Tyrion memberitahu Jon bahwa ia satu-satunya yang dapat mengambil peran untuk menghentikan aksi Daenerys. Ia meyakinkan Jon bahwa Seven Kingdoms dibawah kepemimpinan Daenerys tidak akan jauh lebih baik dari pemimpin sebelumnya, Cersei Lannister. Daeneys masih akan memercik api perang kepada pemimpin-pemimpin di Seven Kingdoms yang tidak tunduk terhadapnya. Padahal, harapan rakyat Seven Kingdoms adalah tidak ada lagi pertumpahan darah pasca penaklukan Kings Landing.

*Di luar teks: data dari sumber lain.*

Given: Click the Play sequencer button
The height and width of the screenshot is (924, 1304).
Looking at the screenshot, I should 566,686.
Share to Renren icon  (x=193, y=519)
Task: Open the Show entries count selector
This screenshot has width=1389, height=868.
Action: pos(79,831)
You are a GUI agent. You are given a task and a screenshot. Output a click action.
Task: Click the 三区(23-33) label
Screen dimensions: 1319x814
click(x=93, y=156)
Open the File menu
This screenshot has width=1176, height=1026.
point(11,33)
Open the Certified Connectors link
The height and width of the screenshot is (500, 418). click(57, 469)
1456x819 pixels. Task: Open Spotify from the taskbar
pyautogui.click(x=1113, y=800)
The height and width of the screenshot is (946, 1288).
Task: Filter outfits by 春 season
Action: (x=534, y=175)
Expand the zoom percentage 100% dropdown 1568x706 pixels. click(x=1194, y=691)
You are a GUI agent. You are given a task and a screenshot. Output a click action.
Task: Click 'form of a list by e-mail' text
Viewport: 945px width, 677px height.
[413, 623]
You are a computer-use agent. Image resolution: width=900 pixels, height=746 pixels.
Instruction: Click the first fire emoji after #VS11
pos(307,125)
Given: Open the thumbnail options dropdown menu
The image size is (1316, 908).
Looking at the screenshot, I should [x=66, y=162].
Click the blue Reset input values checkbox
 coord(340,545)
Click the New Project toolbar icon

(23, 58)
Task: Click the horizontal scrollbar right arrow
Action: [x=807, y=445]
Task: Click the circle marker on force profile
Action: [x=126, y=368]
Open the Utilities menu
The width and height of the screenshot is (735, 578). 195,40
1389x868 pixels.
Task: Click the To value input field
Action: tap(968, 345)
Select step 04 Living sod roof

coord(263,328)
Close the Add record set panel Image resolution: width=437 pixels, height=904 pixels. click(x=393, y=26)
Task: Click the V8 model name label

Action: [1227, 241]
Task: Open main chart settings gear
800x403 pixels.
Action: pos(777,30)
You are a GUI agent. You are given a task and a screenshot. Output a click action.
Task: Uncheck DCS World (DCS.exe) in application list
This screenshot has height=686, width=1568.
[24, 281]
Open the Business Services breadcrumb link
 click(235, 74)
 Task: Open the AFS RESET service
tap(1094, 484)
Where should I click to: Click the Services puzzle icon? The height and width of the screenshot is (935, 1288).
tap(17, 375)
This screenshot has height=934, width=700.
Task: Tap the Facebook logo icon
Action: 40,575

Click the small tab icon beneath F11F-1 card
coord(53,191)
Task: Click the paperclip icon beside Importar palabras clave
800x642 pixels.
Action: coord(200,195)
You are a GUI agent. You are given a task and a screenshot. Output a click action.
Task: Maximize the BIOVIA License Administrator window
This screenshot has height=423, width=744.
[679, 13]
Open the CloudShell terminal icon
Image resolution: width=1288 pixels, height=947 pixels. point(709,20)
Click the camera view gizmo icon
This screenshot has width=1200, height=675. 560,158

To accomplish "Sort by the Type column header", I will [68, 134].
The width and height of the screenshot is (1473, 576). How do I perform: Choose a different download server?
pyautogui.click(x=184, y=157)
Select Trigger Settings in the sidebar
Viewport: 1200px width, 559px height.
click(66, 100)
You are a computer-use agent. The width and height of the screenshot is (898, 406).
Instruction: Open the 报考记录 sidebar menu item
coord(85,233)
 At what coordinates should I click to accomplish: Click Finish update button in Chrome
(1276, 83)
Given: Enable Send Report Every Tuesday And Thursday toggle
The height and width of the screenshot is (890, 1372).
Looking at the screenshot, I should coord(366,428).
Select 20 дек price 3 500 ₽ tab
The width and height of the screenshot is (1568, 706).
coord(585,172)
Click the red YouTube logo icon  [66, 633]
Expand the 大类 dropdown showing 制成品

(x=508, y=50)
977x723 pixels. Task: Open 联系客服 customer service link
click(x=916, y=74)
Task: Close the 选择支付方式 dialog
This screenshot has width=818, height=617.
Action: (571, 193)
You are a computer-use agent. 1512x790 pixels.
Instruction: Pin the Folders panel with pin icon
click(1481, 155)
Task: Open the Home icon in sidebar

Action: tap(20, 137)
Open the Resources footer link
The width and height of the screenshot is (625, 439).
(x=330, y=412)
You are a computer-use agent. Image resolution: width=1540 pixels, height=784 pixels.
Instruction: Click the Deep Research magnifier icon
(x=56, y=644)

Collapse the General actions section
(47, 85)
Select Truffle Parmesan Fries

Berkaca pada proses pemilihan umum, kita tentu menyadari bahwa pidato dan pernyataan para tokoh/pemimpin sangat penting. Pidato dapat memotivasi untuk kebaikan/persatuan, di lain sisi pidato juga dapat menjadi pemicu kericuhan. Menang dan kalah dalam proses pemilihan umum tentu adalah hal yang wajar, sehingga para tokoh yang terlibat seyogyanya dapat memberikan statement/pidato yang bersifat positif, bukan provokatif. Kericuhan pemilihan umum yang saat ini terjadi, bisa jadi dipicu dari statement /pidato dari para tokoh. Ketika kericuhan terlanjur terjadi, yang diharapkan adalah hadirnya sosok yang dapat mengambil peran selayaknya Jon Snow yang kembali memberikan harapan "dunia yang lebih baik" bagi Seven Kingdoms. Tentu maksud penulis tidak dengan cara "membunuh", namun lebih pada kehadiran sosok tersebut dalam memberikan statement/aksi yang menyejukkan.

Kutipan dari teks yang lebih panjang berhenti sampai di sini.